Accessibility

Table of Contents

XML Overview

XML Syntax

If you followed the previous example, you should have an idea of what an XML document looks like. The syntax is pretty straightforward─its rules are clear and very simple. An XML document is made up of an XML declaration and a root element or tag containing several nested elements. I will briefly present the most important syntax rules before:

  • All XML documents must have a root element.
  • All XML elements must have a closing tag.
  • Tags are case-sensitive.
  • All XML elements must be properly nested.
  • Attributes must be included in the opening tag and must be enclosed between quotes.
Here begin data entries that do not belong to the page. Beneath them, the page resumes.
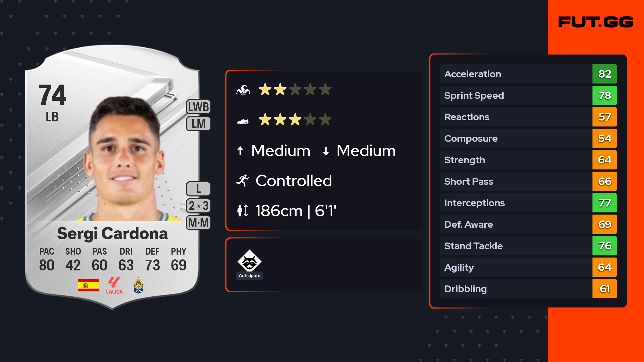The image size is (644, 362).
Task: Click the Sergi Cardona name text
Action: pyautogui.click(x=112, y=233)
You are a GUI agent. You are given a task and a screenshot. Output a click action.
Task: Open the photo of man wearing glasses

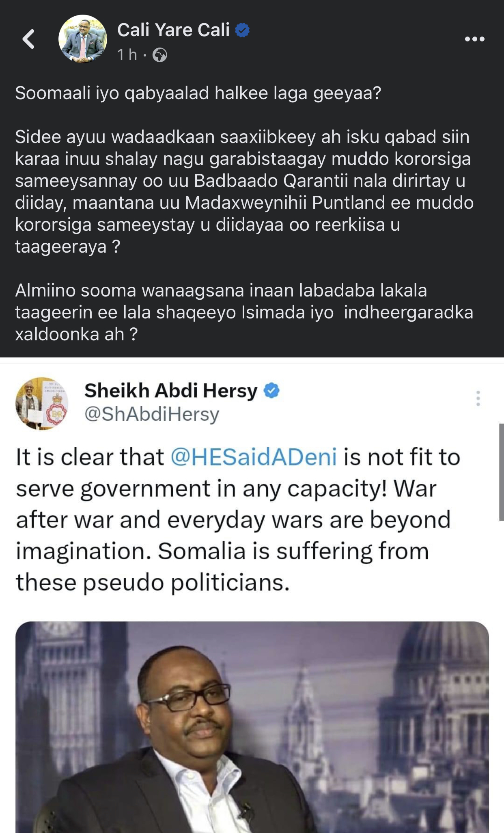click(x=252, y=727)
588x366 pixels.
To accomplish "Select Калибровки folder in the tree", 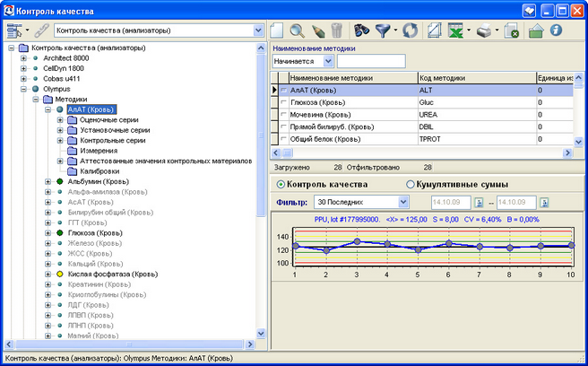I will (x=99, y=171).
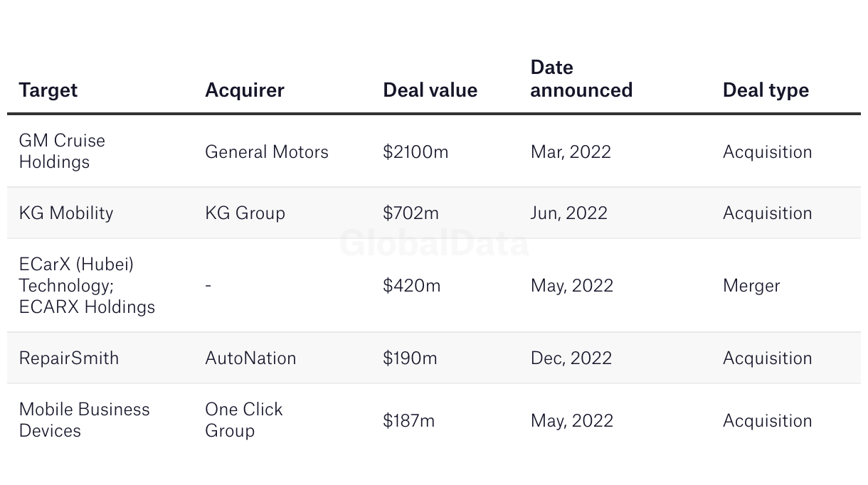
Task: Click the Target column header
Action: (x=48, y=90)
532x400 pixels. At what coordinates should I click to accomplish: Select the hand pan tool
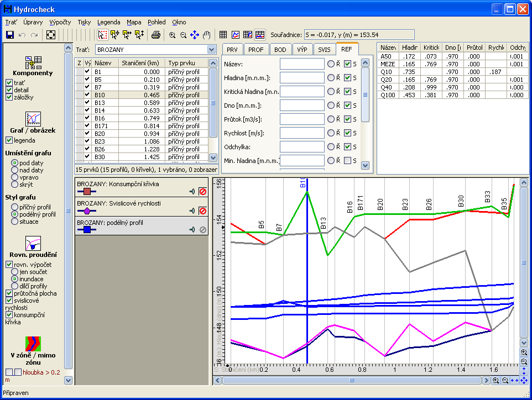(x=206, y=35)
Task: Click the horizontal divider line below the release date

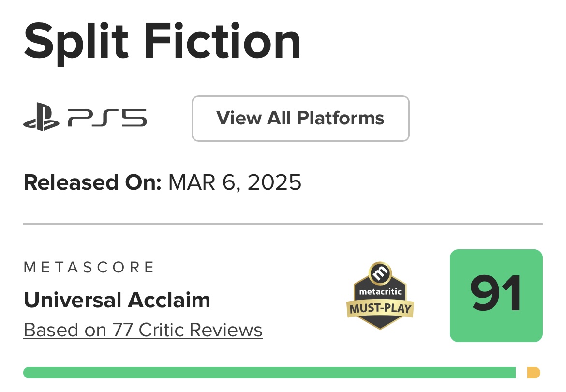Action: (x=283, y=224)
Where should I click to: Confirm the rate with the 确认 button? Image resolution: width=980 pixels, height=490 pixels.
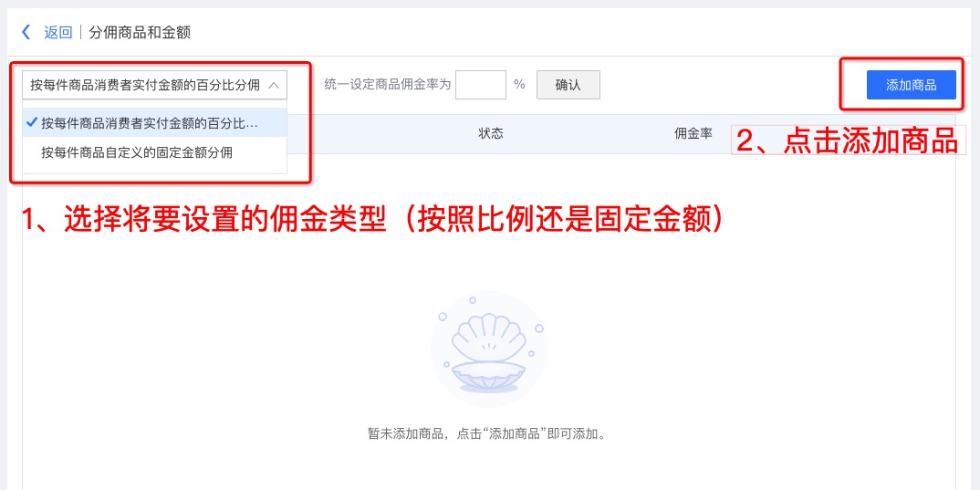coord(568,85)
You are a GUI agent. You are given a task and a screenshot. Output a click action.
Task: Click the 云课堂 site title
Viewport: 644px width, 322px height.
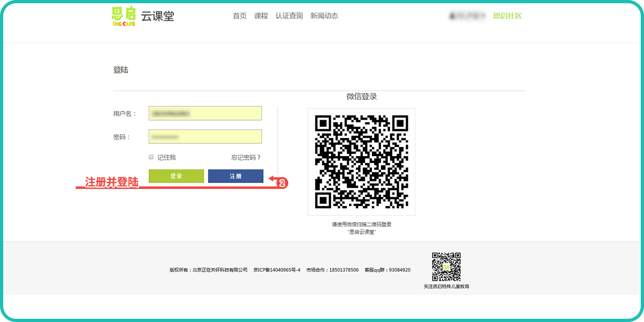coord(157,16)
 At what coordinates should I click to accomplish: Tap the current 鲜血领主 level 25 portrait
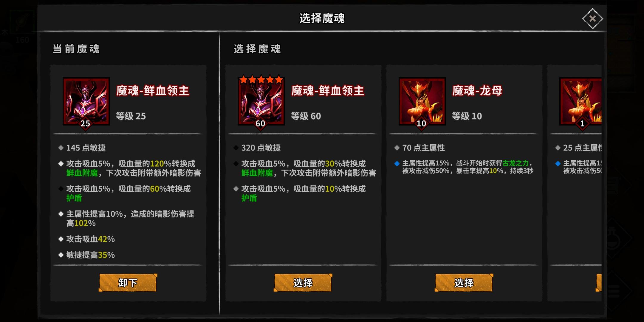click(86, 101)
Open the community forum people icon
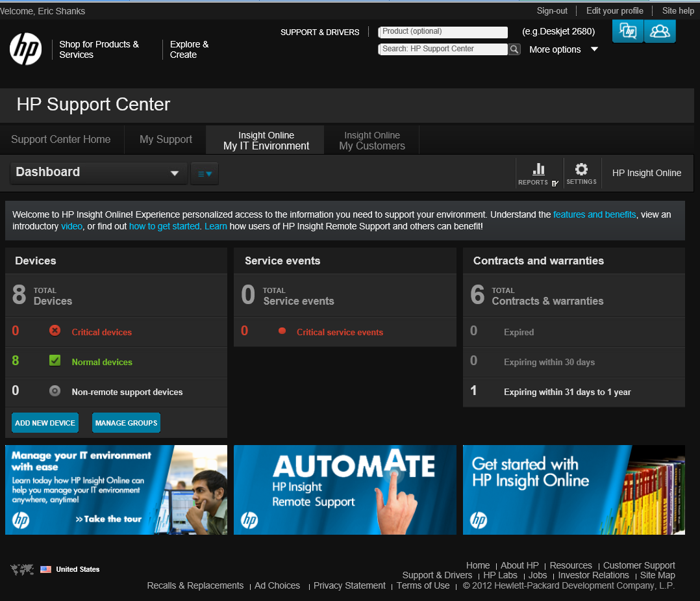 pyautogui.click(x=660, y=31)
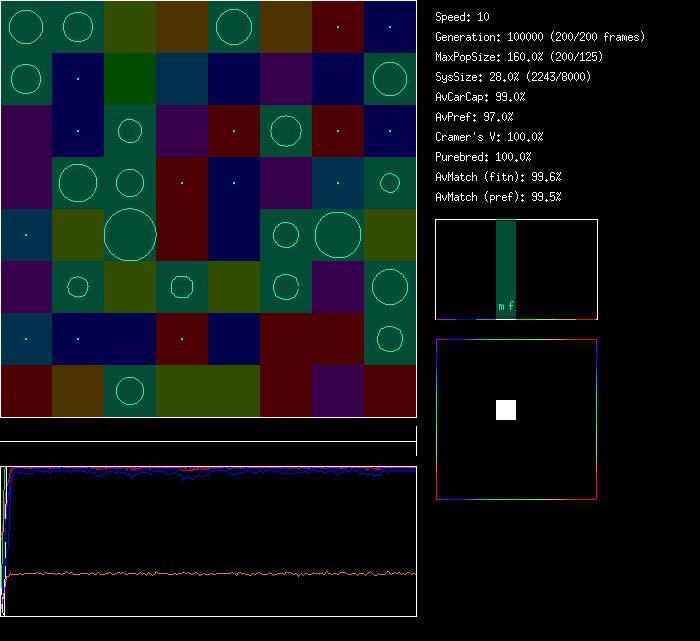
Task: Click the circle in the top row's fifth cell
Action: [234, 27]
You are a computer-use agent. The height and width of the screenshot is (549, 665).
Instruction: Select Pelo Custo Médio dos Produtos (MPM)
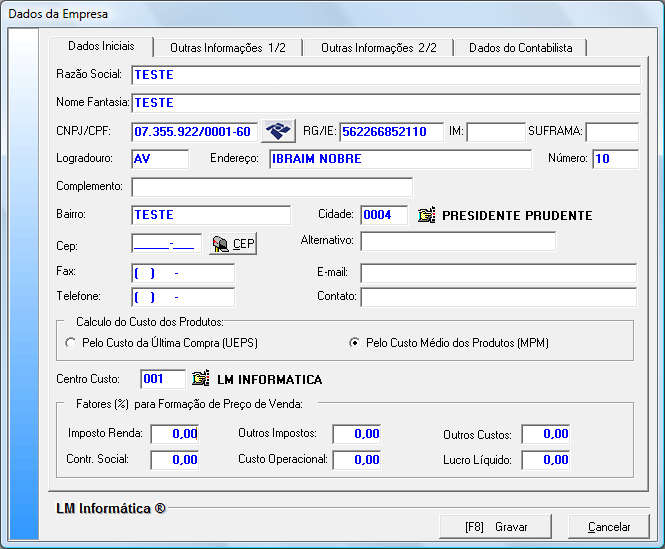point(354,343)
All XML documents must start with the XML declaration. If you use Dreamweaver to create your XML documents, the XML declaration is added automatically. The XML declaration is used by the applications calling the XML document to correctly read and interpret the information. By default, Dreamweaver creates XML documents that conform to the 1.0 specification and use the iso-8859-1 (Latin-1/West European) character set. The XML declaration is not an element and is not regarded as part of the XML document.

Next, the document should contain a single root element. In the previous example, the root element is <department>. Suppose, however, the company has more than one department. Could a second <department> element be added to the document, like this?

<?xml version="1.0" encoding="iso-8859-1"?>
<department> </department>
<department> </department>

No. You will need to define a new root element in this case: <company>. The new root element can now have any number of child elements, that is, departments:

<company>
 <department>
  	<employee>
    	<name>John Doe</name>
	<job>Software Analyst</job>
    	<salary>2000</salary>
  	</employee>
  <employee>
    	<name>Jane Fletcher</name>
    	<job>Designer</job>
	<salary>2500</salary>
  </employee>
 </department>
 <department>
   <employee>
   </employee>
 </department>
</company>

All other child elements must be enclosed within the root tag.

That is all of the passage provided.